The year 2015 started out with people recognizing that the Hadoop ecosystem is here to stay. As was stated by Gartner, Hadoop was in the “trough of disillusionment,” meaning that the hype was at an end. Some people were disillusioned because they were beyond proof-of-concept and were actively frustrated by solving real problems. Other earlier adopters had already moved beyond the “how to manage and implement” phase and were making real progress and reinventing their businesses processes. There have been a number of use cases implemented that cut across nearly every industry, and these use cases work well with this technology stack. 2015 was the year in which organizations achieved real success within the Hadoop ecosystem.
Interestingly, more projects are popping up within the Hadoop ecosystem that can run both with and without Hadoop. The great thing about this trend is that it lowers the barrier to entry for people to get started with these technologies. More importantly, all of these new technologies work best at large scale within the rest of the Hadoop ecosystem, while Hadoop MapReduce has begun its ride off into the sunset. However, it is still there, still supported, and people still have real code running in production with it.
In 2016, we’ll continue to see a swing in conversions from Hadoop MapReduce to other technologies such as Apache Spark. Tools like Apache Zeppelin and Jupyter are continuing to integrate more of these technologies and expose easy-to-use web interfaces via web notebooks to users, which again helps lower the barrier to entry.
Looking Forward
2015 was a great year for Hadoop-related big data technologies.

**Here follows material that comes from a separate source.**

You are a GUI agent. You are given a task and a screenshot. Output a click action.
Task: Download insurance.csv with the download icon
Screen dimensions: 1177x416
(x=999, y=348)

Apache Spark has gained significant momentum in replacing Hadoop MapReduce within the Hadoop stack, and there is no sign that this momentum will slow down any time soon—especially as users find new and creative ways to exploit it.
Keep in mind that there’s more to the Hadoop ecosystem than just Hadoop and Spark. Let’s take a look at some areas that will have a big impact in the coming year.
Resource Management
Those early adopters of Hadoop are now moving into their second or even third iterations of their big data platforms. They are now looking at new ways to leverage this massive cluster of hardware to gain even more benefits. Many have already put a data lake in place, or are at least evaluating doing so. For those unfamiliar with the term, a “data lake” is nothing more than storing data from multiple domains of a business in a single cluster. While this helps make the data available for computing, it still doesn’t enable real-time access to the data. As those organizations with data lakes continue their journey forward, they will start to gravitate toward the Zeta Architecture. Whether they realize it or not, a data lake is an interim step into optimizing the data center. Data will be processed where it is created, enabling real-time access to data and thereby eliminating the heavy processes and extreme latency caused by moving data into a data lake.

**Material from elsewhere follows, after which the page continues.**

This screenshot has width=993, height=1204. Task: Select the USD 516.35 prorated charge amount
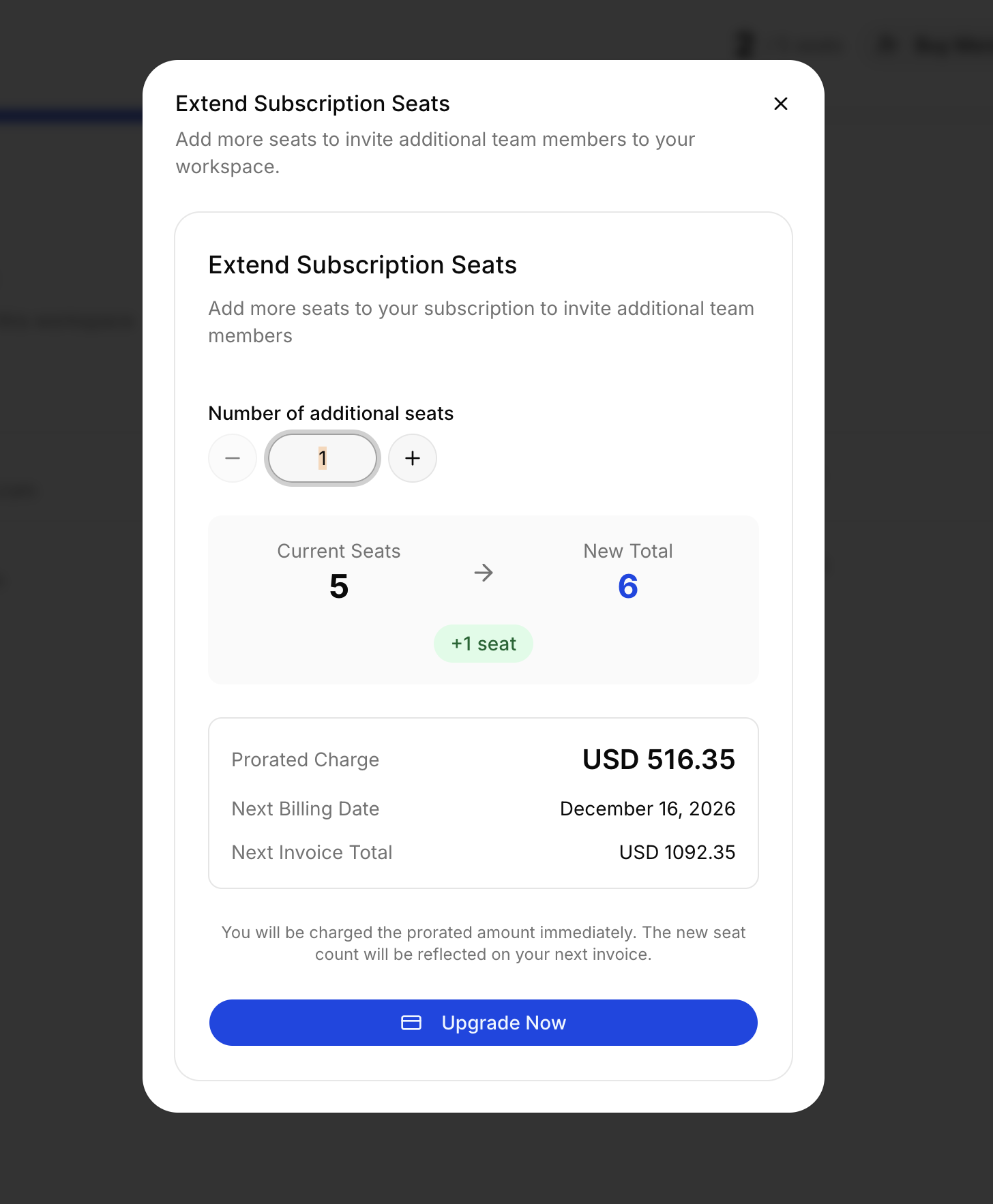tap(658, 759)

For more articles on the state of big data, download the third edition of The Big Data Sourcebook, your guide to the enterprise and technology issues IT professionals are being asked to cope with in 2016 as business or organizational leadership increasingly defines strategies that leverage the "big data" phenomenon.
Technologies such as Apache Myriad and Apache Mesos will enable the move to the Zeta Architecture. These technologies will give IT teams the ability to manage all resources—not just the Hadoop cluster—in a more granular way. Myriad will bridge the gap from those distributed applications that can only be managed by YARN to the rest of the data center operations which can be resource-managed by Mesos. This move will give businesses the opportunity to operate in a manner similar to Google.
SQL and NoSQL
Years ago, people who were called business analysts would dive into the data and figure out how to optimize business processes. Today, this role has morphed into what is being called a data scientist. These same people now need a new set of skills and proficiencies to leverage this data. Since Hadoop gained popularity, a goal of these big data ecosystem technologies has been to reduce the barrier to entry and ease the burden of adopting new technologies that can work at scale.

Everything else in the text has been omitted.